合宿終了
2泊3日の合宿が今日で終了。ダッカからシレット方面へ向かう街道ではバスがすごい勢いで飛ばすので冷や冷やしましたが、私のお腹も復活したし、具合が悪くなる人もなく全員無事帰ってこられたのはなにより。
今回泊まったのはHEED BANGLADESHというNGOが経営するゲストハウス。
ここはバングラデシュ独立前にパキスタン政府が運営するハンセン病患者の病院があったところで、独立後にHEEDがバングラデシュ政府からその運営を委託され、土地をほとんど無期限で借り受けたところ。今はここには病院はありませんが、広大な土地の中に離れのようなゲストハウスや集会所があって合宿には最適です。建物は古いしお湯が出るような設備もありませんが、わたしらNGOには十分。
ここで各パートナー団体が現在力を入れている活動や、来年度に向けての計画、今抱えている問題などについてディスカッションしたわけですが、やっぱり面白かったのは夜のかくし芸大会。
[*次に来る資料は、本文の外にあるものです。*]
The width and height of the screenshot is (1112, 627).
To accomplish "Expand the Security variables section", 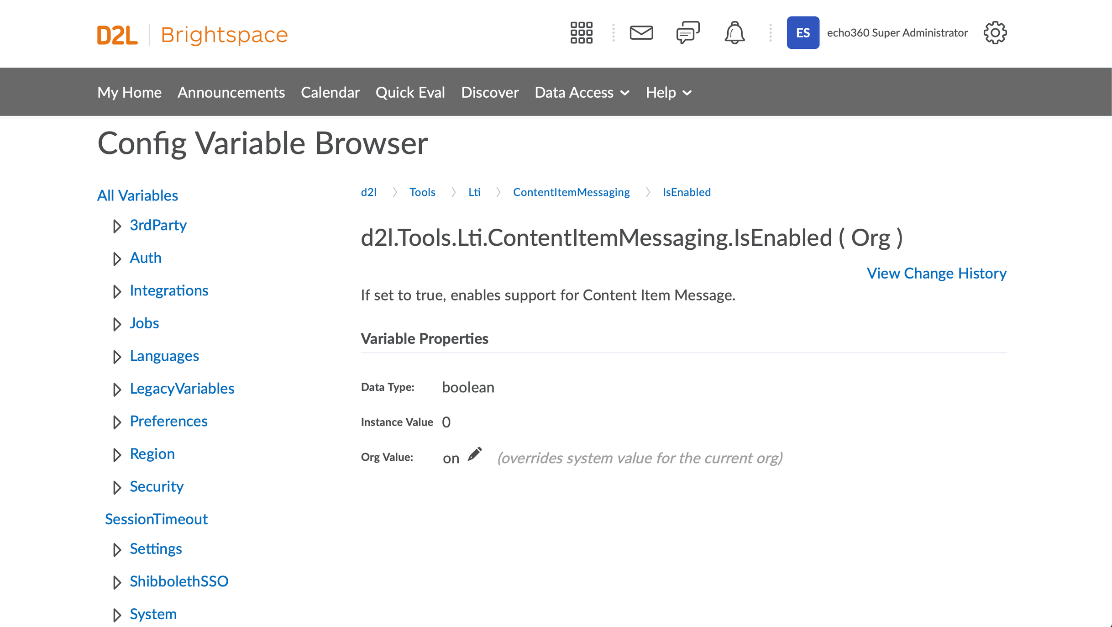I will [118, 486].
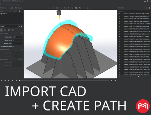Add a new path with the plus icon
The width and height of the screenshot is (151, 115).
(x=22, y=11)
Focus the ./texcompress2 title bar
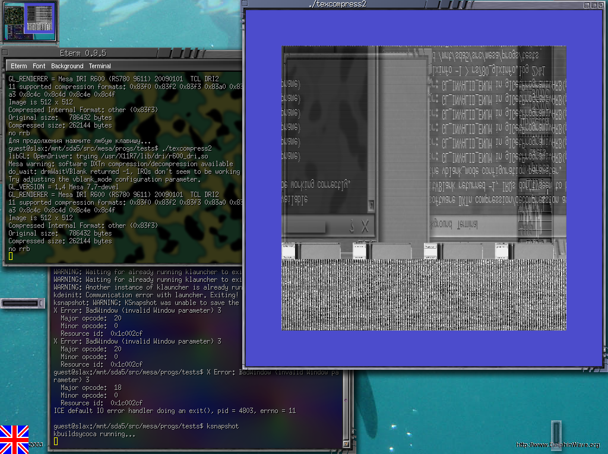 pyautogui.click(x=338, y=4)
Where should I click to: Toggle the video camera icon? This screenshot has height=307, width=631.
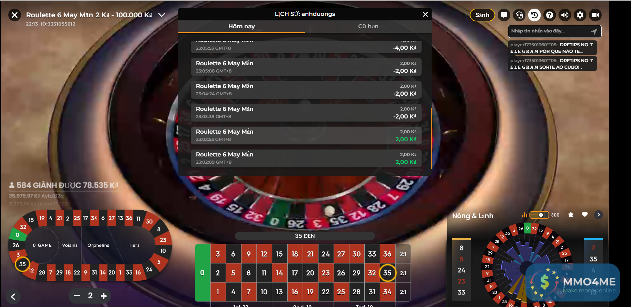coord(595,15)
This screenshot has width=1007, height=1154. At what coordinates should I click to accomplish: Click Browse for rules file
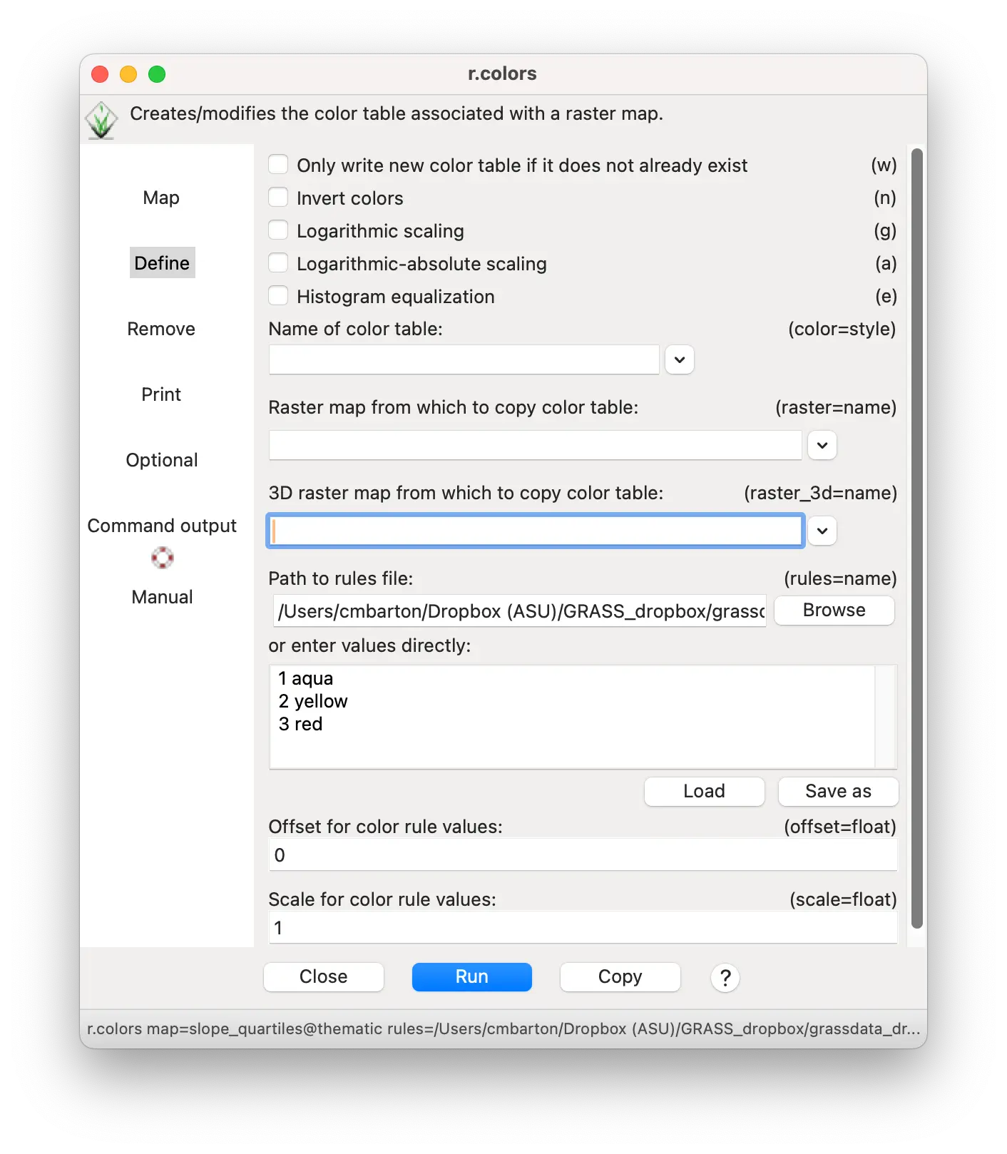[x=834, y=611]

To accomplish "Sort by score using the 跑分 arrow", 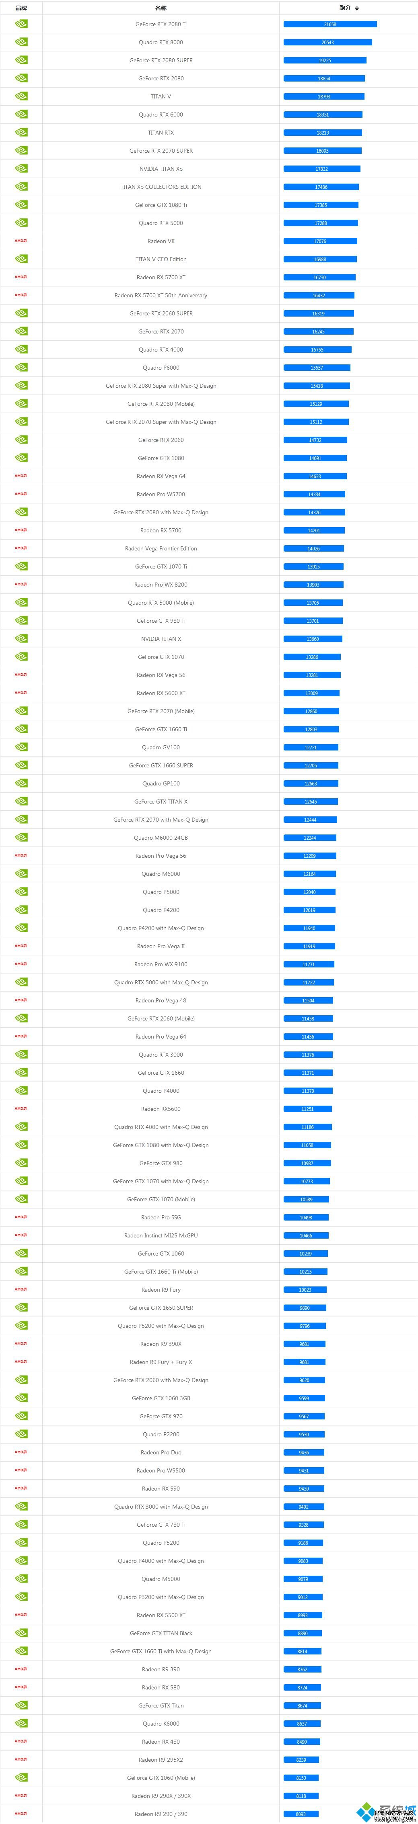I will click(x=357, y=8).
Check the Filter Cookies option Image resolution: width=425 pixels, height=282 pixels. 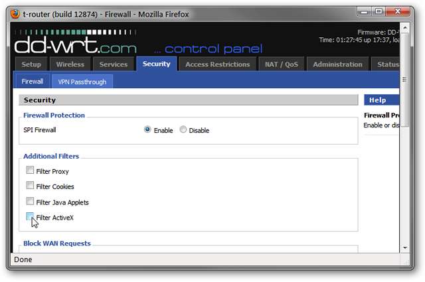tap(30, 185)
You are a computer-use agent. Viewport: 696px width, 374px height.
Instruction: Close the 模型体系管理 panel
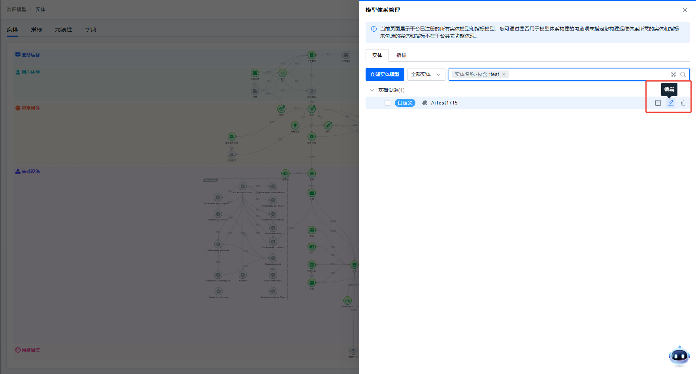tap(685, 10)
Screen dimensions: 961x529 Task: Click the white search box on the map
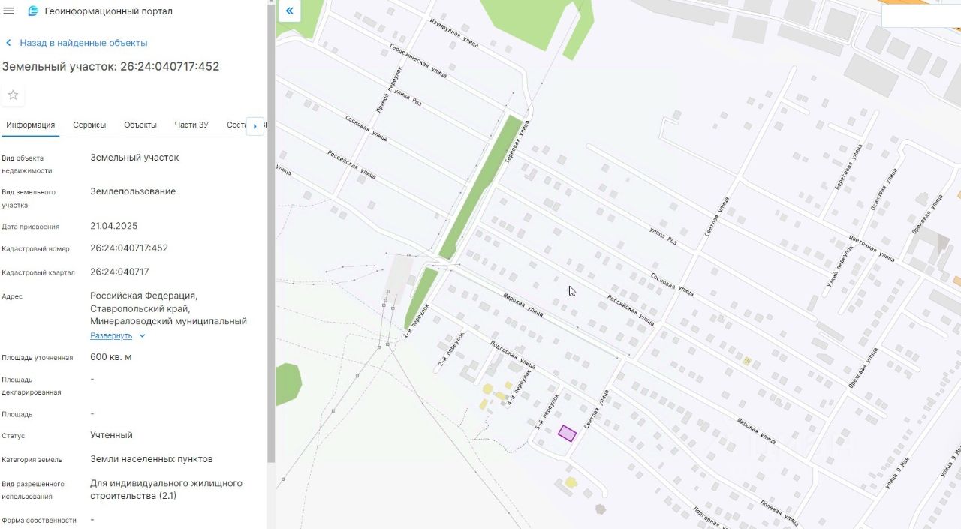921,15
いやー、みんななかなか芸達者なんです。
劇の一場面を演じて見せる人あり、歌う人あり、ジョークを披露する人あり。

中でも一番感心したのは、Pで始まるあるパートナー団体の代表による即興の歌。
スタッフたちのコーラスつきで「予算が削られて困ったよ~、新しい団体なんかやめちゃって、うちにもっと予算をつけてよ~」というような意味の歌を、面白く節をつけて歌うのでみんな大うけ。
お酒が入らなくてもこれだけ楽しめるとは。学校のお楽しみ会をちょっと思い出しました。
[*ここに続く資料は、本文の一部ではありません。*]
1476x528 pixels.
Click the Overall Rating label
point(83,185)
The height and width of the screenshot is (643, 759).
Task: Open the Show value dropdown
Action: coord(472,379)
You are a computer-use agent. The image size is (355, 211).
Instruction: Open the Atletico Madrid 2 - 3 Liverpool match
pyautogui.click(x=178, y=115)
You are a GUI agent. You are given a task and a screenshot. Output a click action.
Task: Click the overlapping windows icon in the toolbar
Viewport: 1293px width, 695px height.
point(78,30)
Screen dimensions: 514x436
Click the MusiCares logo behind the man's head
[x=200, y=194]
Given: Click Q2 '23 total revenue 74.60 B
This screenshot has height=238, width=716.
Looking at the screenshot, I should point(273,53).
私も一応、ハルモニウムを弾きながらTHE BOOMの「島唄」を披露してみたところ、それなりに評価されたかな?という感じ。
それから興味深かったのは、この地域に住む先住民の人たちの暮らし。今回はモニプリとカシという民族のコミュニティーを訪問しました。
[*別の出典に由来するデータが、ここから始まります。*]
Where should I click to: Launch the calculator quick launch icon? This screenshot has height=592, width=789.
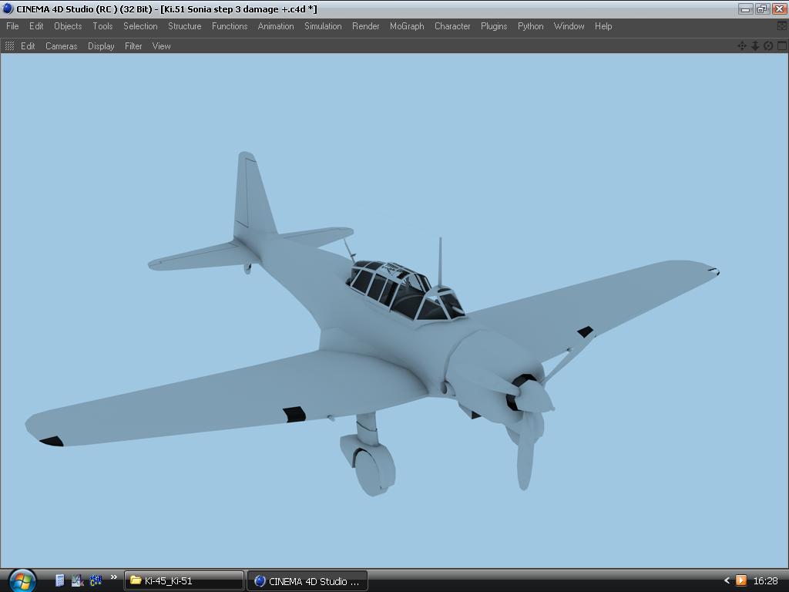60,580
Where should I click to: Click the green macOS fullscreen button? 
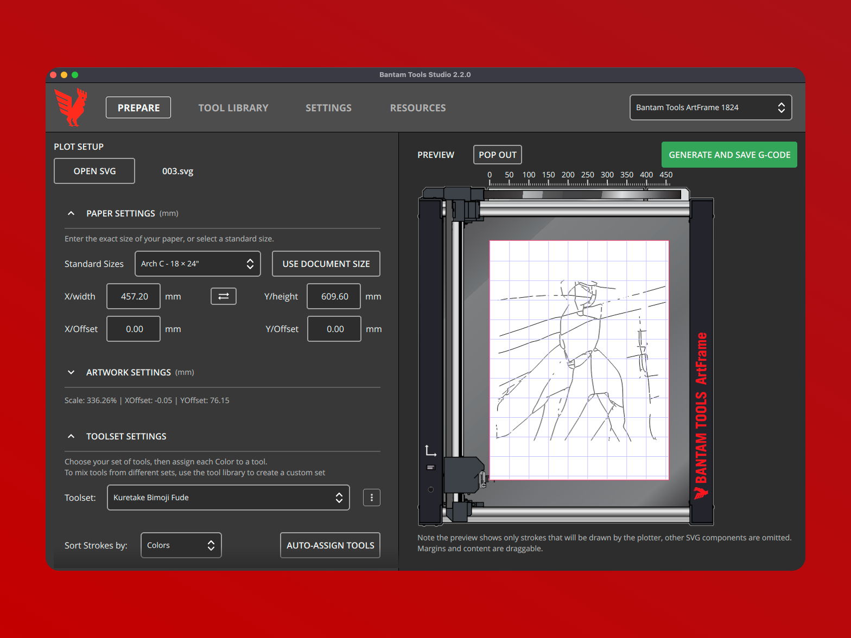coord(75,75)
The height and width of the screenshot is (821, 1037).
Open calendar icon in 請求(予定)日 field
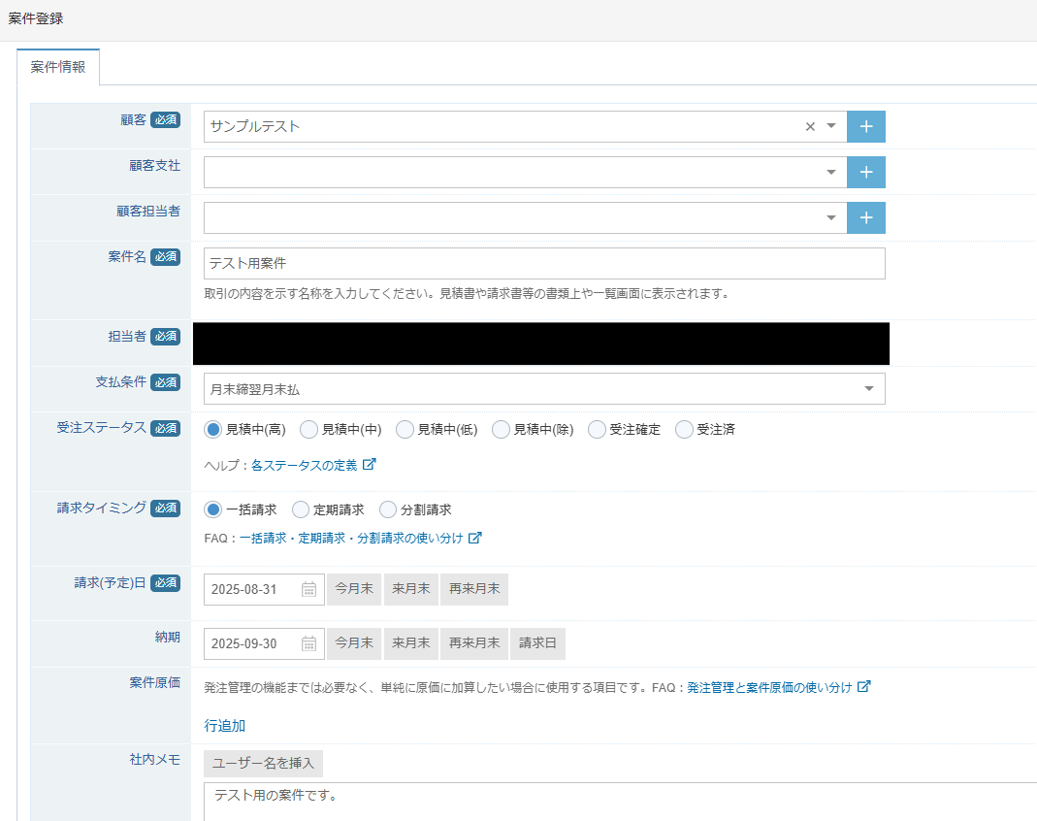pos(309,589)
モニプリもカシも、モンゴロイド系で独自の言語や文化をもつ人たち。おとなはだいたいベンガル語が話せますが、家では母語を使って育つ子どもたちが、小学校でいきなりベンガル語で授業を受けなければなりません。今回訪ねたモニプリのコミュニティーのリーダーは、小学校5年生まではせめてモニプリの言葉で授業を受けられるよう、ロビー活動をしているとのことでした。
カシの人たちはここがバングラデシュ?と思うような丘陵地に階段状に家をつくって住んでいます。おもな収入源は南アジアの人たちが大好きなパーンの葉の栽培。

彼らが住んでいる土地は今はバングラデシュ政府から借りているという形になっているようですが、不定期な契約期限を更新しながらなんとか住み続けているようです。
小さな子どもたちはベンガル語はよくわからないようでしたが、習ったばかりのカシの言葉で「コブライ(こんにちは)」と声をかけると、はにかんだ笑顔を見せてくれました。